Perhaps my favourite part of both panels was the few minutes that the panelists offered before opening up the Q&A to the floor. Both times it allowed myself and others to communicate with bright, young women, who were clearly thriving off of the energy that these panelists had given them. It’s not the type of energy that you see every day, and certainly not the type of drive that you see from young women. Probably because feminism and feminist ideologies still tend to be dismissed with an eye roll, at best, and outright abuse and violence at worst. It was thrilling to be able to spend time discussing these issues that young women face on a daily basis with other young women.

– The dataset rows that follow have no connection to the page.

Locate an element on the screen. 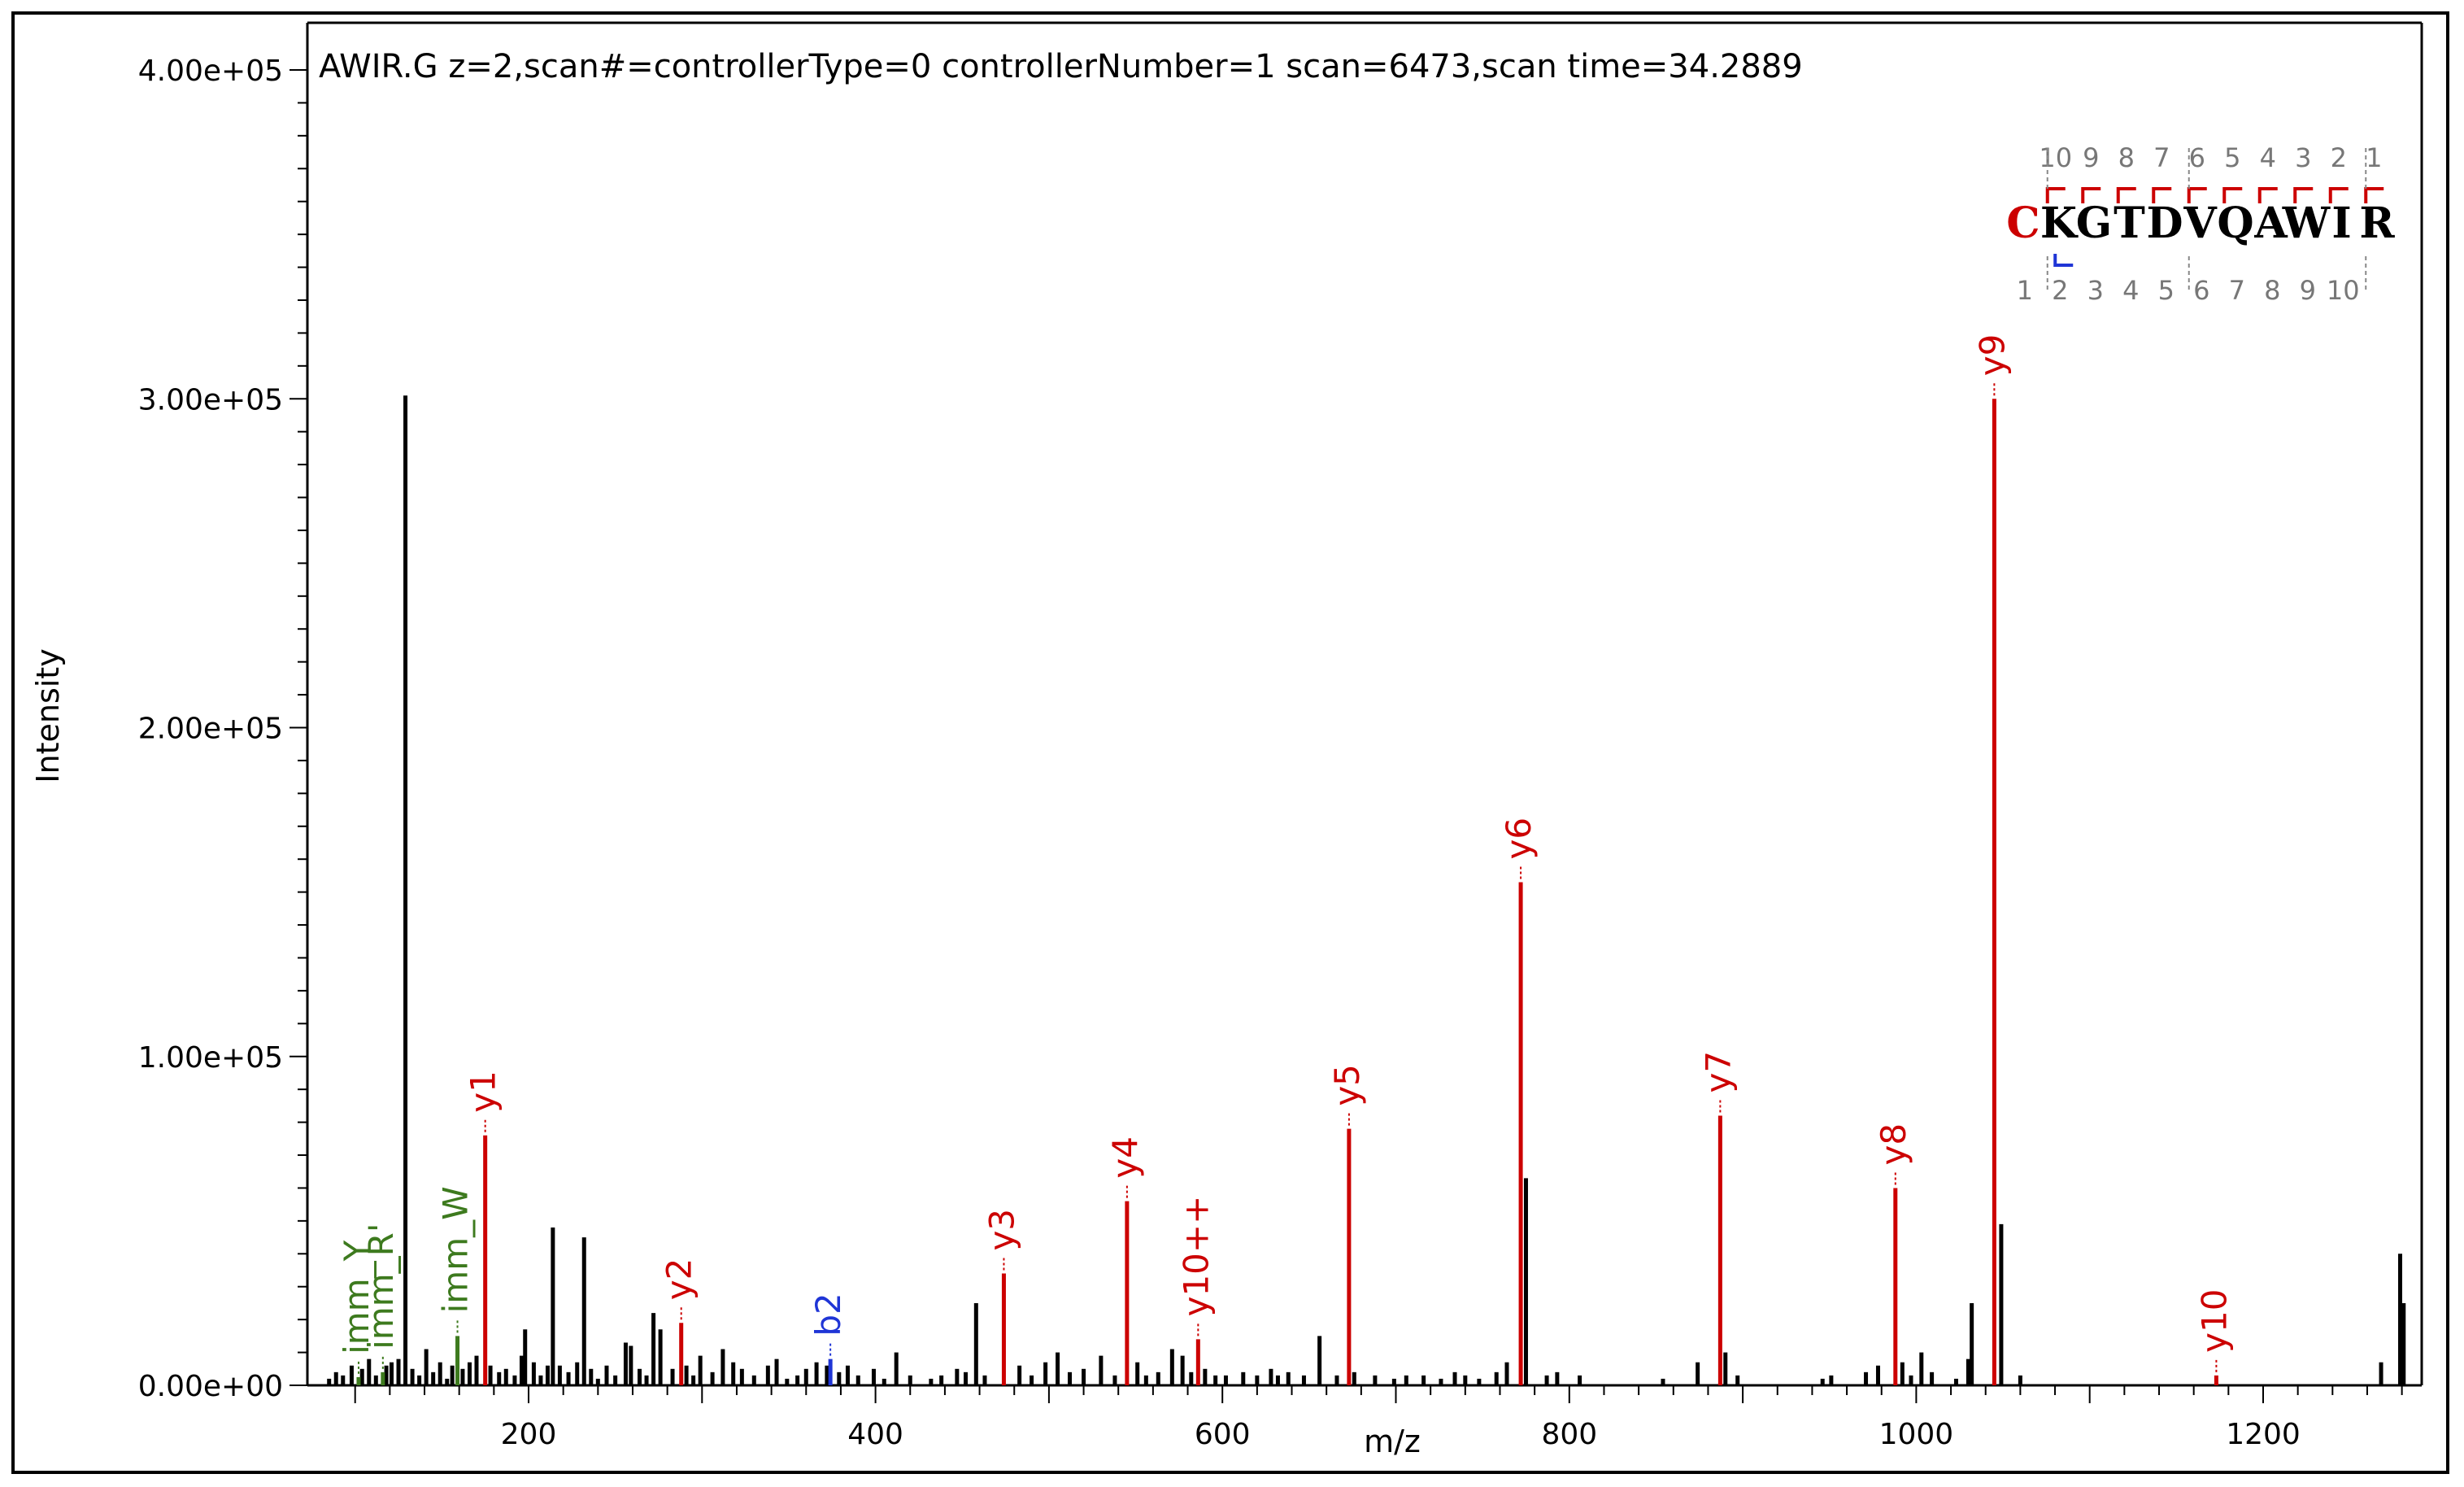  peak-label-y1: y1 is located at coordinates (484, 1092).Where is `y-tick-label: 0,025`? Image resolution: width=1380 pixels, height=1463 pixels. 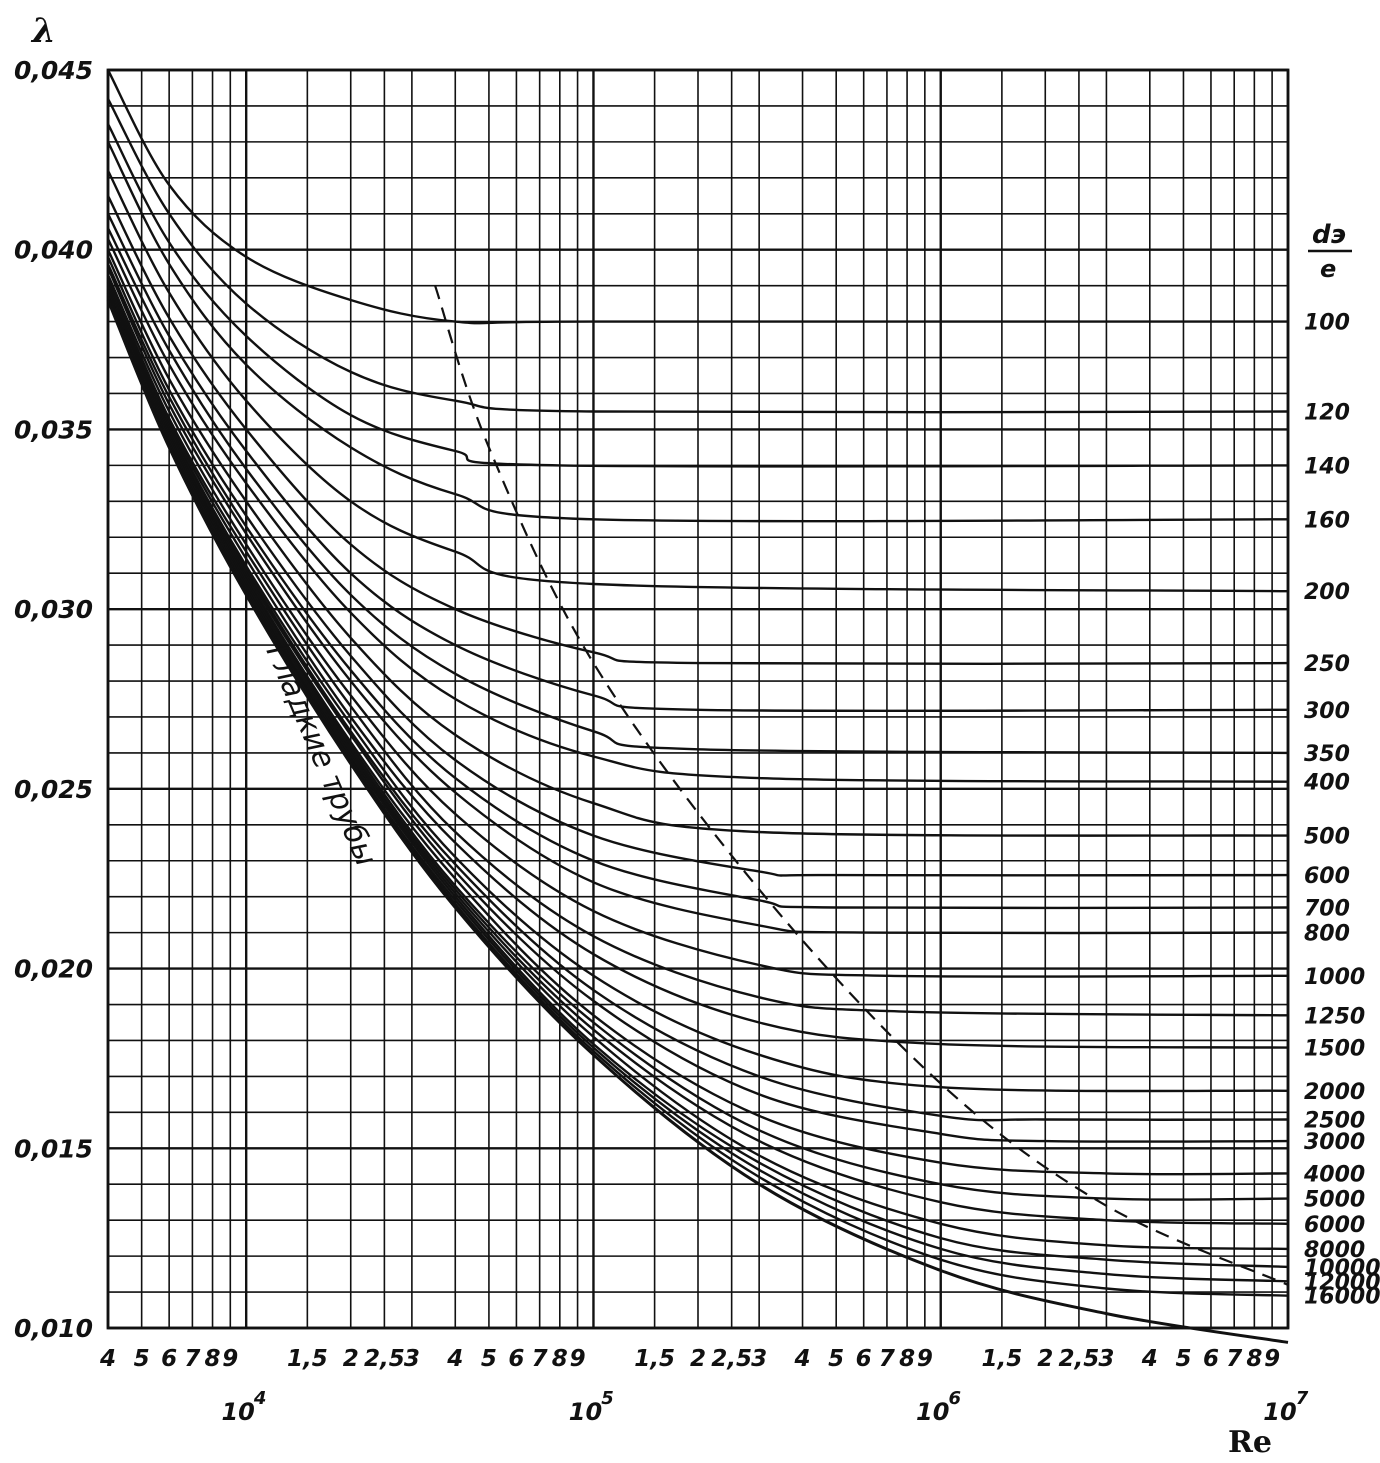
y-tick-label: 0,025 is located at coordinates (54, 790).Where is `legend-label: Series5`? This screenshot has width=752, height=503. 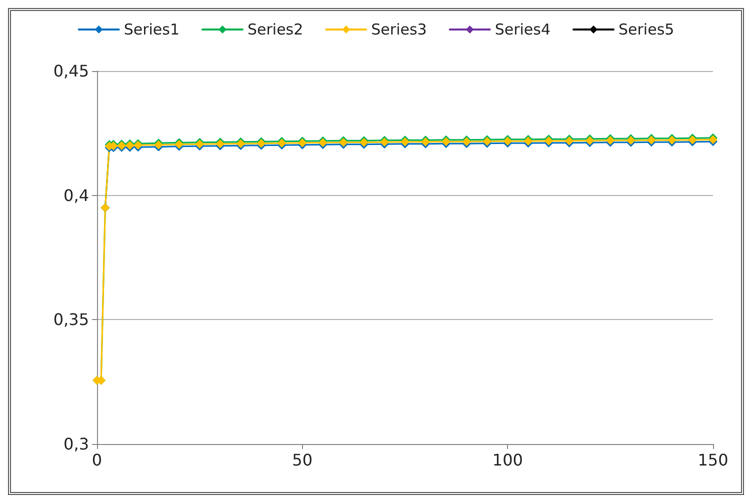 legend-label: Series5 is located at coordinates (646, 29).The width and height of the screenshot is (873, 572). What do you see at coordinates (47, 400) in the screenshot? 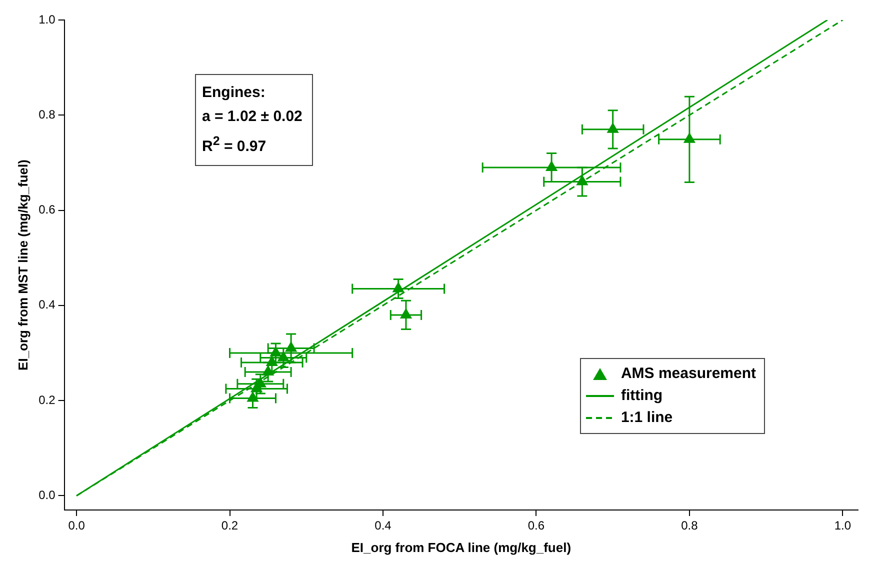
I see `y-tick-label: 0.2` at bounding box center [47, 400].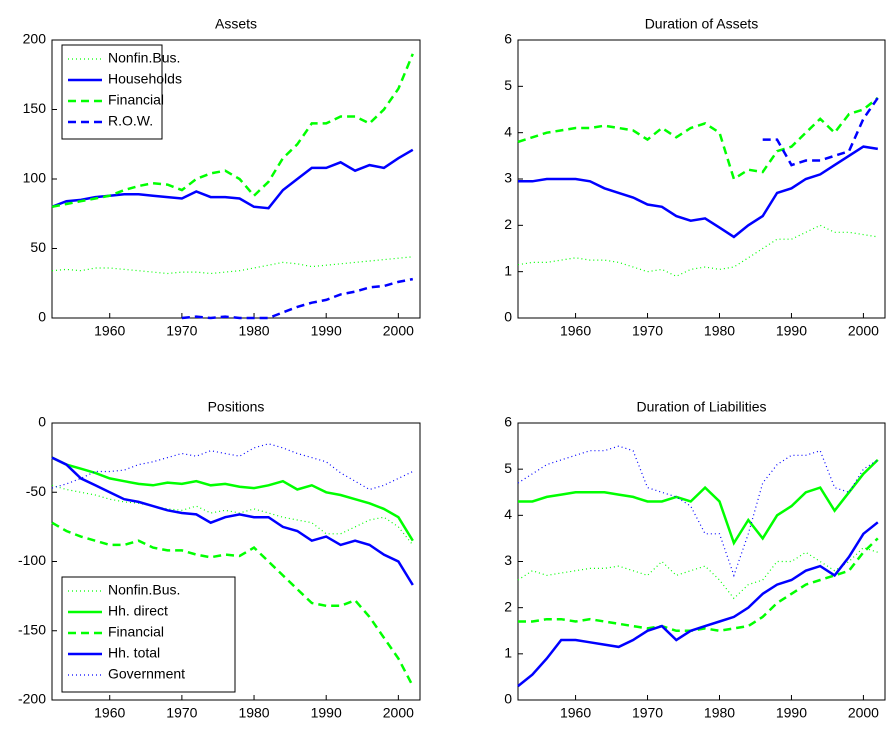  I want to click on y-tick-label: -50, so click(36, 491).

The last panel of femfest was about the future. It was chaired by Anna Cosgrave and the panelists included the author Sarah Griffin; freelance journalist, Rosemary MacCabe; investigative journalist, Ellen Coyne; and minister Katherine Zappone. Much of the discussion on this panel focused on the future of feminism in Ireland. It particularly focused on what’s probably the most significant issues that face Irish women today: the 8th amendment. The panel ended with a poem by Sarah Griffin about this very issue. Griffin, and other panelists, were eager to encourage their audience not to stay in this echo chamber where we’re continually surrounded by our views. Griffin said
You can only invite people and I think that’s where it starts on the day-to-day. It’s just bringing people in and seeing if they want to have that conversation with you because ultimately all of this is a conversation…anything that you do in terms of feminism is an invitation for a chat and that chat can lead to somebody surprising themselves by having empathy for you. And that’s where people start moving on a day-to-day level towards change.
I was encouraged to see how young many of these women really were sharing intelligent comments and ideas and asking important questions. They ranged from age sixteen to twenty-four, and many of them spoke about bringing these thought processes, ideas and discussions with them into their school, college or work environments. As someone who has identified as a feminist from an early age, it’s wonderful to see groups of young (and I mean, really young) women actively working to do something about these issues, attending events like femfest, and attempting to be activists in their daily lives. I was especially emboldened to see the women from secondary school who were energetic participants during these panels. Perhaps because this wasn’t something that I experienced when I was their age. And considering that the very last panel of femfest looked towards the future of feminism, with all of these bright, young women actively seeking to make a change for the better, perhaps the future will be bright too.
* For any readers who are not Irish, the 8th amendment in Ireland is a constitutional ban on abortion. It recognises the right to life of an unborn child, equating it with the right to life of the mother.